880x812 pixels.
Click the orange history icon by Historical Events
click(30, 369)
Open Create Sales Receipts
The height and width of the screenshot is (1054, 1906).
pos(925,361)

→ **To be done**:
Copy out every one of the rows above, word for word, with nothing changed.

→ **Full output**:
880x812 pixels.
Click the orange history icon by Historical Events
click(30, 369)
Open Create Sales Receipts
The height and width of the screenshot is (1054, 1906).
pos(925,361)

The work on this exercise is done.